> **Metin parçası**:
MELETÎ – Depremin vurduğu Meletî’de, ziraî don, dolu yağışı ve “monilya hastalığı” nedeniyle kayısıda rekolte beklentinin altında kaldı. Çiftçi Abuzer Onay, “Emek veren çiftçiler, ancak kazanan aracılar ve firmalar oluyor” dedi.
Dünyanın yaş kayısı ihtiyacının yüzde 25’i, kuru kayısı ihtiyacının ise yüzde 85’ini karşılayan Meletî’de bu yıl rekolte, don ve soğuk havalar nedeniyle beklenilenin altında kaldı. Önceki yıllarda 250 bin ton olan kayısı rekoltesi bu yıl 77 bin 170 ton bekleniyor. Türkiye’de yaş kayısının yaklaşık yüzde 50’si, kuru kayısının ise yüzde 95’inin üretildiği kentteki üreticiler, ilaç, gübre, tohum ve mazota peş peşe yapılan zamlar nedeniyle üretim yapmakta zorlanıyor.
Geçen sene tonu 450 TL olan ve ağaçların kurumaması için kullanılan bakır ilacının tonu bu yıl bin TL oldu. Halkın gelir kapısı olan kayısıdaki rekolte düşüklüğü ise hem üreticileri hem mevsimlik işçileri hem de kayısı ticareti yapan firmaları doğrudan etkiliyor. Kayısı üreticisi Abuzer Onay, üretimdeki durumu ve karşı karşıya kaldıkları zorlukları anlattı.

> **Yönerge**:
Yukarıdaki kayısı rekoltesi metnine göre şu soruları yanıtlayın:
1. Abuzer Onay'a göre kazanan taraf kimler oluyor?
2. Önceki yıllarda 250 bin ton olan rekolte bu yıl kaç ton bekleniyor?
3. Bakır ilacının tonu bu yıl kaç TL oldu?
Aşağıdaki satırlara bu iş için ihtiyaç yok.

> **Sağlanan veriler**:
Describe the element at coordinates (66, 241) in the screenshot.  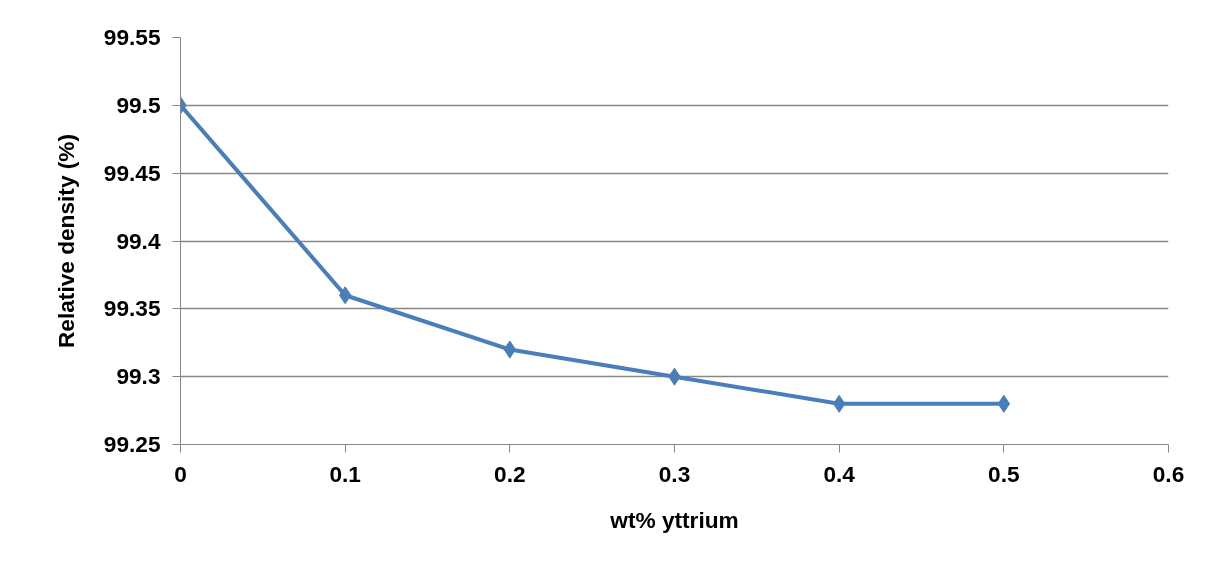
I see `y-axis-title: Relative density (%)` at that location.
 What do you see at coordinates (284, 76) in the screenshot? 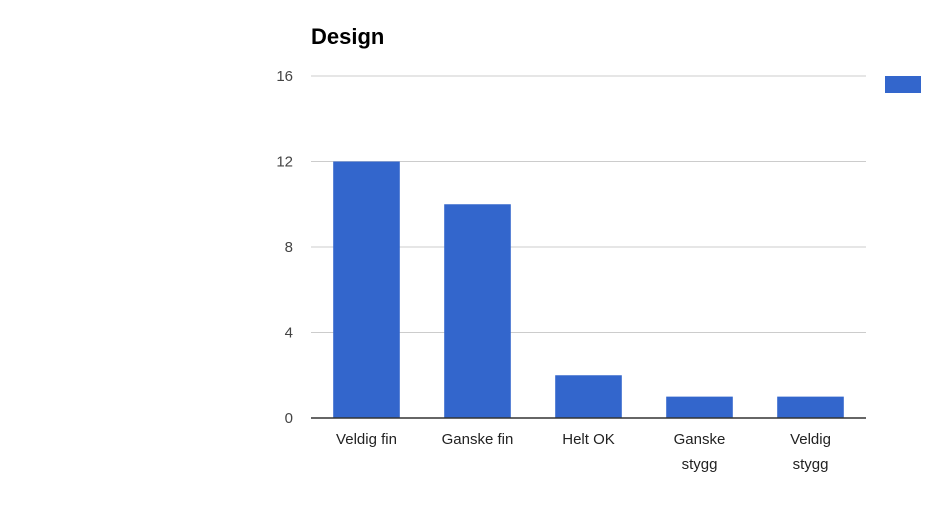
I see `y-tick-label: 16` at bounding box center [284, 76].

> **Çözüm**:
1. Aracılar ve firmalar.
2. 77 bin 170 ton.
3. Bin TL.